Available data:
☆ ☆ ☆ ☆ ☆ ☆ ☆
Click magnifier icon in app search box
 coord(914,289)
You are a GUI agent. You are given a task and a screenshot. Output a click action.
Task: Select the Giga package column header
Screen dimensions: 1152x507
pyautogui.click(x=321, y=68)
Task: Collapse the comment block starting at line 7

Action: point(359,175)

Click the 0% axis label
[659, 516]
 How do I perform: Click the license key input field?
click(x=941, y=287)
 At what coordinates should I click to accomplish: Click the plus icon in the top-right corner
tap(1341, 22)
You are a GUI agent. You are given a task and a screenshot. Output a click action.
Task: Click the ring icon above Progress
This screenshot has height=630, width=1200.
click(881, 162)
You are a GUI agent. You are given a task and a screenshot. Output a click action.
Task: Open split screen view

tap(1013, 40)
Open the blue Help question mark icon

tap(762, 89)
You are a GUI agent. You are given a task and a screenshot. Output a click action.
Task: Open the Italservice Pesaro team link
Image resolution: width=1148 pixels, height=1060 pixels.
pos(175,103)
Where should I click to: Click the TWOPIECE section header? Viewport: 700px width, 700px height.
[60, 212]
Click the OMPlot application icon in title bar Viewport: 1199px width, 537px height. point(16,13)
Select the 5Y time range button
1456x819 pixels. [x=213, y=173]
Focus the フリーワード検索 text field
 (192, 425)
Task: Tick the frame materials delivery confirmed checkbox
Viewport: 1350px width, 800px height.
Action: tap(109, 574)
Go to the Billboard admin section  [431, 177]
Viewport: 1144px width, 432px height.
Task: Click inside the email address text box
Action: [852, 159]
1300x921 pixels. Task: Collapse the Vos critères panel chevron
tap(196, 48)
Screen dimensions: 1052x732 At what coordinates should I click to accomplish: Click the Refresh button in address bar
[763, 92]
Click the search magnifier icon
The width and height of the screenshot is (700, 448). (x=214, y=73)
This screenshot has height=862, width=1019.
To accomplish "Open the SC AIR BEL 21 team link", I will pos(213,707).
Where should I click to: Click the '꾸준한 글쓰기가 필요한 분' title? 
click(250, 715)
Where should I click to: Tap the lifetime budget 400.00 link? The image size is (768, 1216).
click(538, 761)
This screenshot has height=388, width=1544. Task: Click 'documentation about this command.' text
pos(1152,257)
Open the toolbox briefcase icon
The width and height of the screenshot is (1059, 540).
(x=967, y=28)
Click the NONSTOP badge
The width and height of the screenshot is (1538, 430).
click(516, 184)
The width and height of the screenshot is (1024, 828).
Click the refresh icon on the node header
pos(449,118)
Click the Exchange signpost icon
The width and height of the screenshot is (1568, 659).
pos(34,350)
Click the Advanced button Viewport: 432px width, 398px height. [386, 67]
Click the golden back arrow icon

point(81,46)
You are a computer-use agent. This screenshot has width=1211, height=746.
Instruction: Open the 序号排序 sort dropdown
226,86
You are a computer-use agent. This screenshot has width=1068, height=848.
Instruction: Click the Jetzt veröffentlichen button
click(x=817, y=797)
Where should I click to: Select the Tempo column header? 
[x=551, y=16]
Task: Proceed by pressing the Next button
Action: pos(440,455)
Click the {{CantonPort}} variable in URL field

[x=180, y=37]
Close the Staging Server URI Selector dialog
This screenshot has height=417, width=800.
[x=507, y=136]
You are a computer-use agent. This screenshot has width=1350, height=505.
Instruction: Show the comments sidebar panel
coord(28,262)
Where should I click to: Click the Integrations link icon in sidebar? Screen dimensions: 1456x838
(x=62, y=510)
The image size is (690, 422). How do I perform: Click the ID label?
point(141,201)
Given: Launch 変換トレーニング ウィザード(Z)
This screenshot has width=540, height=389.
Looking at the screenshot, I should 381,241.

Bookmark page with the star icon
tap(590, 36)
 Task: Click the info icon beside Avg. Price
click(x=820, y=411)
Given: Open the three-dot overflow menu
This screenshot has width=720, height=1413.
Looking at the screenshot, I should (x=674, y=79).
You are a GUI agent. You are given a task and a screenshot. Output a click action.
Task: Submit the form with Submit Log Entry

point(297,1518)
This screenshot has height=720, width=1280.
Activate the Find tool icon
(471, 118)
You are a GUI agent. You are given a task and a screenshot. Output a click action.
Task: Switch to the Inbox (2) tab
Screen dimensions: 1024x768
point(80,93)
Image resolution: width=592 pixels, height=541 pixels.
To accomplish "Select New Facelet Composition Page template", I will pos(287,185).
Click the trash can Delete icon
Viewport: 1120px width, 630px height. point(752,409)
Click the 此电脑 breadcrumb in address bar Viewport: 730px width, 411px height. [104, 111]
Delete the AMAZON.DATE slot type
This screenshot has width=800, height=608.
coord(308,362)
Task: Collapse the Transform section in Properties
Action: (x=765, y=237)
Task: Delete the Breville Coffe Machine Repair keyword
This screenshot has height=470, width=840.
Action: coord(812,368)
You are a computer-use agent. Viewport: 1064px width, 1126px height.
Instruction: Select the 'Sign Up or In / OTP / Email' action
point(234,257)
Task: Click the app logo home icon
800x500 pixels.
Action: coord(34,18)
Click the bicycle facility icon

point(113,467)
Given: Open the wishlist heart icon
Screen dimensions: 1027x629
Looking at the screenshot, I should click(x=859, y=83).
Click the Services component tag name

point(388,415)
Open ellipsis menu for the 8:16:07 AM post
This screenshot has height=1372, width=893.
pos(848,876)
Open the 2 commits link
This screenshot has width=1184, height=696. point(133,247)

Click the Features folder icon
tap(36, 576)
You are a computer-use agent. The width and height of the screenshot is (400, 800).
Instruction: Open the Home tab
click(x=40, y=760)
☆ ☆ ☆ ☆ ☆ ☆ ☆
Activity:
Output the complete set of records word for word.

Result:
Click magnifier icon in app search box
 coord(914,289)
You are a GUI agent. You are given a task and a screenshot. Output a click action.
Task: Select the Giga package column header
Screen dimensions: 1152x507
pyautogui.click(x=321, y=68)
Task: Collapse the comment block starting at line 7

Action: point(359,175)

Click the 0% axis label
[659, 516]
 How do I perform: Click the license key input field?
click(x=941, y=287)
 At what coordinates should I click to accomplish: Click the plus icon in the top-right corner
tap(1341, 22)
You are a GUI agent. You are given a task and a screenshot. Output a click action.
Task: Click the ring icon above Progress
This screenshot has height=630, width=1200.
click(881, 162)
You are a GUI agent. You are given a task and a screenshot. Output a click action.
Task: Open split screen view

tap(1013, 40)
Open the blue Help question mark icon

tap(762, 89)
You are a GUI agent. You are given a task and a screenshot. Output a click action.
Task: Open the Italservice Pesaro team link
Image resolution: width=1148 pixels, height=1060 pixels.
pos(175,103)
Where should I click to: Click the TWOPIECE section header? Viewport: 700px width, 700px height.
[60, 212]
Click the OMPlot application icon in title bar Viewport: 1199px width, 537px height. point(16,13)
Select the 5Y time range button
1456x819 pixels. [x=213, y=173]
Focus the フリーワード検索 text field
 (192, 425)
Task: Tick the frame materials delivery confirmed checkbox
Viewport: 1350px width, 800px height.
Action: tap(109, 574)
Go to the Billboard admin section  [431, 177]
Viewport: 1144px width, 432px height.
Task: Click inside the email address text box
Action: [852, 159]
1300x921 pixels. Task: Collapse the Vos critères panel chevron
tap(196, 48)
Screen dimensions: 1052x732 At what coordinates should I click to accomplish: Click the Refresh button in address bar
[763, 92]
Click the search magnifier icon
The width and height of the screenshot is (700, 448). (x=214, y=73)
This screenshot has height=862, width=1019.
To accomplish "Open the SC AIR BEL 21 team link", I will pos(213,707).
Where should I click to: Click the '꾸준한 글쓰기가 필요한 분' title? 
click(250, 715)
Where should I click to: Tap the lifetime budget 400.00 link? The image size is (768, 1216).
click(538, 761)
This screenshot has height=388, width=1544. Task: Click 'documentation about this command.' text
pos(1152,257)
Open the toolbox briefcase icon
The width and height of the screenshot is (1059, 540).
(x=967, y=28)
Click the NONSTOP badge
The width and height of the screenshot is (1538, 430).
click(516, 184)
The width and height of the screenshot is (1024, 828).
Click the refresh icon on the node header
pos(449,118)
Click the Exchange signpost icon
The width and height of the screenshot is (1568, 659).
pos(34,350)
Click the Advanced button Viewport: 432px width, 398px height. [386, 67]
Click the golden back arrow icon

point(81,46)
You are a computer-use agent. This screenshot has width=1211, height=746.
Instruction: Open the 序号排序 sort dropdown
226,86
You are a computer-use agent. This screenshot has width=1068, height=848.
Instruction: Click the Jetzt veröffentlichen button
click(x=817, y=797)
Where should I click to: Select the Tempo column header? 
[x=551, y=16]
Task: Proceed by pressing the Next button
Action: pos(440,455)
Click the {{CantonPort}} variable in URL field

[x=180, y=37]
Close the Staging Server URI Selector dialog
This screenshot has height=417, width=800.
[x=507, y=136]
You are a computer-use agent. This screenshot has width=1350, height=505.
Instruction: Show the comments sidebar panel
coord(28,262)
Where should I click to: Click the Integrations link icon in sidebar? Screen dimensions: 1456x838
(x=62, y=510)
The image size is (690, 422). How do I perform: Click the ID label?
point(141,201)
Given: Launch 変換トレーニング ウィザード(Z)
This screenshot has width=540, height=389.
Looking at the screenshot, I should 381,241.

Bookmark page with the star icon
tap(590, 36)
 Task: Click the info icon beside Avg. Price
click(x=820, y=411)
Given: Open the three-dot overflow menu
This screenshot has width=720, height=1413.
Looking at the screenshot, I should (x=674, y=79).
You are a GUI agent. You are given a task and a screenshot. Output a click action.
Task: Submit the form with Submit Log Entry

point(297,1518)
This screenshot has height=720, width=1280.
Activate the Find tool icon
(471, 118)
You are a GUI agent. You are given a task and a screenshot. Output a click action.
Task: Switch to the Inbox (2) tab
Screen dimensions: 1024x768
point(80,93)
Image resolution: width=592 pixels, height=541 pixels.
To accomplish "Select New Facelet Composition Page template", I will pos(287,185).
Click the trash can Delete icon
Viewport: 1120px width, 630px height. point(752,409)
Click the 此电脑 breadcrumb in address bar Viewport: 730px width, 411px height. [104, 111]
Delete the AMAZON.DATE slot type
This screenshot has width=800, height=608.
coord(308,362)
Task: Collapse the Transform section in Properties
Action: (x=765, y=237)
Task: Delete the Breville Coffe Machine Repair keyword
This screenshot has height=470, width=840.
Action: coord(812,368)
You are a computer-use agent. Viewport: 1064px width, 1126px height.
Instruction: Select the 'Sign Up or In / OTP / Email' action
point(234,257)
Task: Click the app logo home icon
800x500 pixels.
Action: coord(34,18)
Click the bicycle facility icon

point(113,467)
Given: Open the wishlist heart icon
Screen dimensions: 1027x629
Looking at the screenshot, I should click(x=859, y=83).
Click the Services component tag name

point(388,415)
Open ellipsis menu for the 8:16:07 AM post
This screenshot has height=1372, width=893.
pos(848,876)
Open the 2 commits link
This screenshot has width=1184, height=696. point(133,247)

Click the Features folder icon
tap(36, 576)
You are a computer-use agent. The width and height of the screenshot is (400, 800).
Instruction: Open the Home tab
click(x=40, y=760)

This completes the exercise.